Epidemiological data suggest that physical activity protects against severe COVID-19 and improves clinical outcomes, but how exercise augments the SARS-CoV-2 viral immune response has yet to be elucidated. Here we determine the antigen-specific CD4 and CD8 T-cell and humoral immunity to exercise in non-vaccinated individuals with natural immunity to SARS CoV-2, using whole-blood SARS-CoV-2 peptide stimulation assays, IFN-γ ELISPOT assays, 8-color flow cytometry, deep T-cell receptor (TCR) β sequencing, and anti-RBD-1 neutralizing antibody serology. We found that acute exercise reliably mobilized (∼2.5-fold increase) highly functional SARS-CoV-2-specific T-cells to the blood compartment in those with natural immunity to the virus. The mobilized cells reacted with spike protein (including alpha (α) and delta (δ)-variants), membrane, and nucleocapsid peptides in those previously infected but not in controls. Both groups reliably mobilized T-cells reacting with Epstein-Barr viral peptides.
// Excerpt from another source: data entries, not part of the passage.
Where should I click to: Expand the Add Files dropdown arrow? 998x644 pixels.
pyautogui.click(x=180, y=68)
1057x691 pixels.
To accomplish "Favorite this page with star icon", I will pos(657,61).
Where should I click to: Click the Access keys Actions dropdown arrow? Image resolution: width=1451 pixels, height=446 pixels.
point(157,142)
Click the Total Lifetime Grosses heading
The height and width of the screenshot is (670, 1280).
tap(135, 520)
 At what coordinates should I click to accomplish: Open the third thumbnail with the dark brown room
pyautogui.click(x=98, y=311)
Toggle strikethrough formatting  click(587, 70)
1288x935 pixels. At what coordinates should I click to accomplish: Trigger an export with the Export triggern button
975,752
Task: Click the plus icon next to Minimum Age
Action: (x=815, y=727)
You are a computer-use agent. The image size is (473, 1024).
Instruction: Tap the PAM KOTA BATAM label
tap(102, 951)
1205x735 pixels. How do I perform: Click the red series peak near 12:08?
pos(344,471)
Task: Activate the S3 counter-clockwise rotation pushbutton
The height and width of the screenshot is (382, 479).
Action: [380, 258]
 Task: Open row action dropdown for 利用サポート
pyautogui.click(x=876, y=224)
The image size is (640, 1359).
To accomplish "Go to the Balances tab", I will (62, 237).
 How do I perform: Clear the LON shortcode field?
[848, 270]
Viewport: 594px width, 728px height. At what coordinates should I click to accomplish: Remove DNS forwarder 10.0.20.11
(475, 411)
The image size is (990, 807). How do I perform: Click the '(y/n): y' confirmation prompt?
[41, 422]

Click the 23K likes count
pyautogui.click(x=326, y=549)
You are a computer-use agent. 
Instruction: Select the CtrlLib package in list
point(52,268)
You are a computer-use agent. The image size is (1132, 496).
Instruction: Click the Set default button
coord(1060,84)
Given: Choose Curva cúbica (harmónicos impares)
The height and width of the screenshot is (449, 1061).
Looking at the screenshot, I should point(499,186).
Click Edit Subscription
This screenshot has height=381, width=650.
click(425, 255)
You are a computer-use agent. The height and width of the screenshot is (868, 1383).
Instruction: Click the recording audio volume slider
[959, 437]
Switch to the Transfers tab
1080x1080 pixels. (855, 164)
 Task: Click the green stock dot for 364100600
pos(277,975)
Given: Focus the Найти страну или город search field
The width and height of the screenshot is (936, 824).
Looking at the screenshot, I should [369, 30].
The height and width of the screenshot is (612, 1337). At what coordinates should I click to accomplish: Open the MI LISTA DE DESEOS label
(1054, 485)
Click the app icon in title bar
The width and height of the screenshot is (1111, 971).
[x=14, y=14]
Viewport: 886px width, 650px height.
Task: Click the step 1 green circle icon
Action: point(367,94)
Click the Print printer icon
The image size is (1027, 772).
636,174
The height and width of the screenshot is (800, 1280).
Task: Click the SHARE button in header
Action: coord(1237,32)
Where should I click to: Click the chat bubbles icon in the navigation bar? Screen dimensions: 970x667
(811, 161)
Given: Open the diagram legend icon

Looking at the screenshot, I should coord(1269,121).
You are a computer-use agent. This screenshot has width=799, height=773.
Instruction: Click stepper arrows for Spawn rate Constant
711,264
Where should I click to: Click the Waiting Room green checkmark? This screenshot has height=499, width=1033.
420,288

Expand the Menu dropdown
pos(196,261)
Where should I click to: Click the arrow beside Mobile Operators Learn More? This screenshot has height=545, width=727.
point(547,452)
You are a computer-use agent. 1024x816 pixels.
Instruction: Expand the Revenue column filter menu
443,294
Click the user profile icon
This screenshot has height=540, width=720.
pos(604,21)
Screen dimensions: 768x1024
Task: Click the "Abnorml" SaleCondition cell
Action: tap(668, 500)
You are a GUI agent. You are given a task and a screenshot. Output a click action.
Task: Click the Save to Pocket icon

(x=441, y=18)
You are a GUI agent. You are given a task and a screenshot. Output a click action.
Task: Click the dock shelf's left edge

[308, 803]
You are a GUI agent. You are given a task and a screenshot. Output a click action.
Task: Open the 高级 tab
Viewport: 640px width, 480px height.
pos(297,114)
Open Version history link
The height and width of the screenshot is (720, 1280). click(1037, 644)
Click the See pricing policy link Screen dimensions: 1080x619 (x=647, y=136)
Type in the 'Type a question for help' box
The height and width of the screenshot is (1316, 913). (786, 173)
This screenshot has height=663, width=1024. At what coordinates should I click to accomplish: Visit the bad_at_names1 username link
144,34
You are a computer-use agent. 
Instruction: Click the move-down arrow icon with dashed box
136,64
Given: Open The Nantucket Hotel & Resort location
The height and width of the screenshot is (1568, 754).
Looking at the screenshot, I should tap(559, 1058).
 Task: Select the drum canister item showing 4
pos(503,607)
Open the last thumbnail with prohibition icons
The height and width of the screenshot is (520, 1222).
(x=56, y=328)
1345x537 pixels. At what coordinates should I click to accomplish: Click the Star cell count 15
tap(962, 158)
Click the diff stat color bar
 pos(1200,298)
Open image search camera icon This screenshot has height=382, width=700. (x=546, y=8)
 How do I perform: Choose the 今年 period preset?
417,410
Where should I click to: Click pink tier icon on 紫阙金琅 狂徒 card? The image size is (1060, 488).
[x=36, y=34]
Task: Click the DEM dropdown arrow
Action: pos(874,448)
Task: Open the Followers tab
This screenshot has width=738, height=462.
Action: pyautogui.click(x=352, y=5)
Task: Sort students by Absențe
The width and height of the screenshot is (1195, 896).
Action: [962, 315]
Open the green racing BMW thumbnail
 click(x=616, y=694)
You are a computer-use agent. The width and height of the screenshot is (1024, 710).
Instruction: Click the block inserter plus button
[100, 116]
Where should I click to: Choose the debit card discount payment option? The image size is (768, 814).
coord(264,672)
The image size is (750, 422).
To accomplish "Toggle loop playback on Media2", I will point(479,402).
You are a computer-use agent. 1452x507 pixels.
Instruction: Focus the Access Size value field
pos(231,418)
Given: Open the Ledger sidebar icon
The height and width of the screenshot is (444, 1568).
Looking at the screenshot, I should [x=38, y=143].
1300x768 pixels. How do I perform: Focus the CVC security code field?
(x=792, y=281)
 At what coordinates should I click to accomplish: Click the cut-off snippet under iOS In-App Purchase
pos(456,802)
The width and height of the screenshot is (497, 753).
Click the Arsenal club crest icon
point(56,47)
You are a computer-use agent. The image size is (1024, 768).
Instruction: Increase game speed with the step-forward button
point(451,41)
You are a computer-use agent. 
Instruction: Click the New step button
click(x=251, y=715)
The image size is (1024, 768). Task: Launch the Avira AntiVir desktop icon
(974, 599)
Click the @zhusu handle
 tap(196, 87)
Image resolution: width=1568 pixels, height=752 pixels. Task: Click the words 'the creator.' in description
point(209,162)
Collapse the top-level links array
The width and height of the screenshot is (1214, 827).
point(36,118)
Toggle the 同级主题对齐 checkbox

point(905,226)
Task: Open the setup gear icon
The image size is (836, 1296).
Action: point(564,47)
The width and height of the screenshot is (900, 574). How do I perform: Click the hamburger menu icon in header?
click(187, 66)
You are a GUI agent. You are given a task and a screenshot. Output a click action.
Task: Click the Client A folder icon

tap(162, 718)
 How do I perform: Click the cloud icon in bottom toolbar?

Exercise mobilized SARS-CoV-2 specific T-cells maintained broad TCR-β diversity with no impact on CDR3 length or V and J family gene usage. Exercise predominantly mobilized MHC I restricted (i.e. CD8) SARS-CoV-2 specific T-cells that recognized ORF1ab, surface, ORF7b, nucleocapsid, and membrane proteins. SARS-CoV-2 neutralizing antibodies were transiently elevated ∼1.5-fold during exercise after infection. In conclusion, we provide novel data on a potential mechanism by which exercise could increase SARS-CoV-2 immunosurveillance via the mobilization and redistribution of antigen-specific CD8 T-cells and neutralizing antibodies. Further research is needed to define the tissue specific disease protective effects of exercise as SARS-CoV-2 continues to evolve, as well as the impact of COVID-19 vaccination on this response.